The class-action lawsuit began in 2020 with a pro se legal filing by Darryl Dunsmore, who hand-wrote his complaint about his treatment in San Diego County jail. Dunsmore was later transferred to state prison and was paroled earlier this year.
The suit gained momentum when several civil rights lawyers joined the case and won class-action certification in 2022 — the same year a state audit found the county’s jail system among the deadliest in California.
In late 2024, the plaintiffs won a settlement from the county on claims that people with disabilities were denied rights afforded them under the Americans with Disabilities Act.
In a deal approved by the federal court last summer, the sheriff agreed to upgrade jail facilities to accommodate wheelchairs and other assistive devices, provide interpreters for deaf people and expand support to incarcerated people with developmental or intellectual disabilities, among other changes.
And, earlier this year, the county and plaintiffs struck an agreement on the lawsuit’s claims that the Sheriff’s Office was providing improper mental health treatment inside county jails.
The claim was lodged following a series of homicides and suicides allegedly resulting from improper care for people with mental health issues.
The Dunsmore lawsuit remains open and ongoing, although many of the most serious elements of the litigation have been settled.
Four causes of action remain active — ones alleging racial discrimination, denial of access to counsel and failures to ensure adequate conditions and safety.
The plaintiffs’ lawyers said they plan to proceed to trial if settlements aren’t reached on the remaining claims.
The county has spent at least $3 million on lawyers to defend the lawsuit.
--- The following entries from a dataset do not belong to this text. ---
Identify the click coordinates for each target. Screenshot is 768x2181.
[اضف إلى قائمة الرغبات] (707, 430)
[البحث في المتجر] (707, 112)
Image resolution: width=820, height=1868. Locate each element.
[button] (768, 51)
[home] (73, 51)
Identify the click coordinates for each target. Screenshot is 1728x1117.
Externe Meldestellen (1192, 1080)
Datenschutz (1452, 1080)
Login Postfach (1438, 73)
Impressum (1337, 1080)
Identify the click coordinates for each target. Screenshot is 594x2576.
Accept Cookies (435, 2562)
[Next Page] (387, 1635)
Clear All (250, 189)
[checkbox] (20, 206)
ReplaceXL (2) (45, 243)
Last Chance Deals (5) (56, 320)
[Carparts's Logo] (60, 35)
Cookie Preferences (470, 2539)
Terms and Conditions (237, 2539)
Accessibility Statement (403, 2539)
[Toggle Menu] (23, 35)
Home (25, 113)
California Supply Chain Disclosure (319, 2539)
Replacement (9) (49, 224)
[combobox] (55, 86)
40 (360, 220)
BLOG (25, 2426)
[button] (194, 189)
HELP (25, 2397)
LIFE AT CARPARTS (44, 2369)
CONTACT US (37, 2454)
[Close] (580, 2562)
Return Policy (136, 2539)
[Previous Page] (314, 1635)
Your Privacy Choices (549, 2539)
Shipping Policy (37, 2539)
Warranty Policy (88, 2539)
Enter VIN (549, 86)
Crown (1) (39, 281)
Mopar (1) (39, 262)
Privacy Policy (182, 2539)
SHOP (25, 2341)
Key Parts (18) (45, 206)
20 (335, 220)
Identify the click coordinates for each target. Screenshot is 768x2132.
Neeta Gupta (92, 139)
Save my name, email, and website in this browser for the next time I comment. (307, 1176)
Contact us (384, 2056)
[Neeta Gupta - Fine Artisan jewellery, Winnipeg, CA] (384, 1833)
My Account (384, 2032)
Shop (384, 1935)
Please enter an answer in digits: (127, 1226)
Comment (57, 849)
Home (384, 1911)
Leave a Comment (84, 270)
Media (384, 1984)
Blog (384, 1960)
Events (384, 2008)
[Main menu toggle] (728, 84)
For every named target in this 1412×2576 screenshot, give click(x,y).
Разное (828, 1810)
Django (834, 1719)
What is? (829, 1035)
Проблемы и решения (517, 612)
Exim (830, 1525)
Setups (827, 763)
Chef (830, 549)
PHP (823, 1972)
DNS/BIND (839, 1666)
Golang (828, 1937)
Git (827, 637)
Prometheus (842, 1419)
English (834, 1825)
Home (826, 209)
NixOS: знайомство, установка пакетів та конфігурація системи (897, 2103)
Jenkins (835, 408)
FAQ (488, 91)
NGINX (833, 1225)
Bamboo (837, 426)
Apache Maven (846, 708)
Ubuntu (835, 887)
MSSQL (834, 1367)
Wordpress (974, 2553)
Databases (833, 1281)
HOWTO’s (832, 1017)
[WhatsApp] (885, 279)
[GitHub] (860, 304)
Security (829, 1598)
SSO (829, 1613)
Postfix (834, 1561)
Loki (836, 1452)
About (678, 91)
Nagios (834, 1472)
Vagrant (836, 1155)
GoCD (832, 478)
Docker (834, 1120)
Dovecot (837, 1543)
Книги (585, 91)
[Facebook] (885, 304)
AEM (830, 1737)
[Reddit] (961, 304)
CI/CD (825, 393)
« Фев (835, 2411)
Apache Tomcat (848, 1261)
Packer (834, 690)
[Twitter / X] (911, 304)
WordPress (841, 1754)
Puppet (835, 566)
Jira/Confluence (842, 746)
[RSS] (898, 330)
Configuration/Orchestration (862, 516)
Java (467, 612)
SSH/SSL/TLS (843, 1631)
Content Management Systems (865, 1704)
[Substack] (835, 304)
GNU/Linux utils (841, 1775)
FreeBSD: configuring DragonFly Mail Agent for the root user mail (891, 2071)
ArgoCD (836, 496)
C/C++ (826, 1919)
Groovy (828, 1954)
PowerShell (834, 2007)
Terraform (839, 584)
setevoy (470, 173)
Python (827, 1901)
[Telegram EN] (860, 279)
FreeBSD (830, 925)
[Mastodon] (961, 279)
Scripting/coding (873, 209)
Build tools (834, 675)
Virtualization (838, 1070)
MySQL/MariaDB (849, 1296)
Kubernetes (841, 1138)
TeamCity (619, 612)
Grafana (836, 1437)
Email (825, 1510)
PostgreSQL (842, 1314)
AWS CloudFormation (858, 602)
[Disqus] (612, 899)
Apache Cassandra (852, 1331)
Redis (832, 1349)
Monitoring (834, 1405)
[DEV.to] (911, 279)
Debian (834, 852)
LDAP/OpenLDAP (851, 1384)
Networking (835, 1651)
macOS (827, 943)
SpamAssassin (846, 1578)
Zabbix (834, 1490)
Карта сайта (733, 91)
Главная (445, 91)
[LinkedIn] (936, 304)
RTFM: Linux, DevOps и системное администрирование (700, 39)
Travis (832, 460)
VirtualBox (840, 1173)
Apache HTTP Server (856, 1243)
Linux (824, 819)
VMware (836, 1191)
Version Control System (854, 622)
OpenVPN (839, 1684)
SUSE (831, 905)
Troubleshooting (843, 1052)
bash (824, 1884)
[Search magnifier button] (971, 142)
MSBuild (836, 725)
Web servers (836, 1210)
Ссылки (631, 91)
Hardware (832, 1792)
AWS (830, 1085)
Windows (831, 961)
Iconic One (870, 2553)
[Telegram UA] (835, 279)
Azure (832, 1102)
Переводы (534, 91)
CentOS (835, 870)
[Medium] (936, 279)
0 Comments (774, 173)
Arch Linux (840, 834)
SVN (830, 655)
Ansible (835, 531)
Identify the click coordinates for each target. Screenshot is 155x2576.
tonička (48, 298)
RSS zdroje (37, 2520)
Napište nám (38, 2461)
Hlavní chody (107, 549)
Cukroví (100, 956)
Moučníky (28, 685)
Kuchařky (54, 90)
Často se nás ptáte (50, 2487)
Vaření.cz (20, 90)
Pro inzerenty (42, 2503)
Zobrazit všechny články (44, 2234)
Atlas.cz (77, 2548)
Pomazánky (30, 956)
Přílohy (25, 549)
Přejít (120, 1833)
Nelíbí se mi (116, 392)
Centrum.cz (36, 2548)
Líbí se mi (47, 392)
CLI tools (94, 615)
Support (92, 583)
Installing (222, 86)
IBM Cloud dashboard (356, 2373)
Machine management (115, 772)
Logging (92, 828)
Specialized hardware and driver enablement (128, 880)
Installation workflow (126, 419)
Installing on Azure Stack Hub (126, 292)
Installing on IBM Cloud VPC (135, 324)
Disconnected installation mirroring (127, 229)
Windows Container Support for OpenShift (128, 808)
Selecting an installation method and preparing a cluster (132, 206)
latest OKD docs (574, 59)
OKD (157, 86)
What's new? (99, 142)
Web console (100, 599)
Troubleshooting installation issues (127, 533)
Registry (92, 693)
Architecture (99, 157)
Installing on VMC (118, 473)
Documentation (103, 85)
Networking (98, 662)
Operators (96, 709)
It also was ordered to pay some $2 million to the plaintiffs’ legal team already. The legal fees related to the medical and dental claims have yet to be paid.
In-custody deaths have steadily declined in recent years. Nineteen people died in custody in 2022, the year the audit found San Diego jails were the deadliest in the state. Thirteen deaths were recorded in 2023, nine in 2024 and 10 last year.
Three people have died in jail so far this year.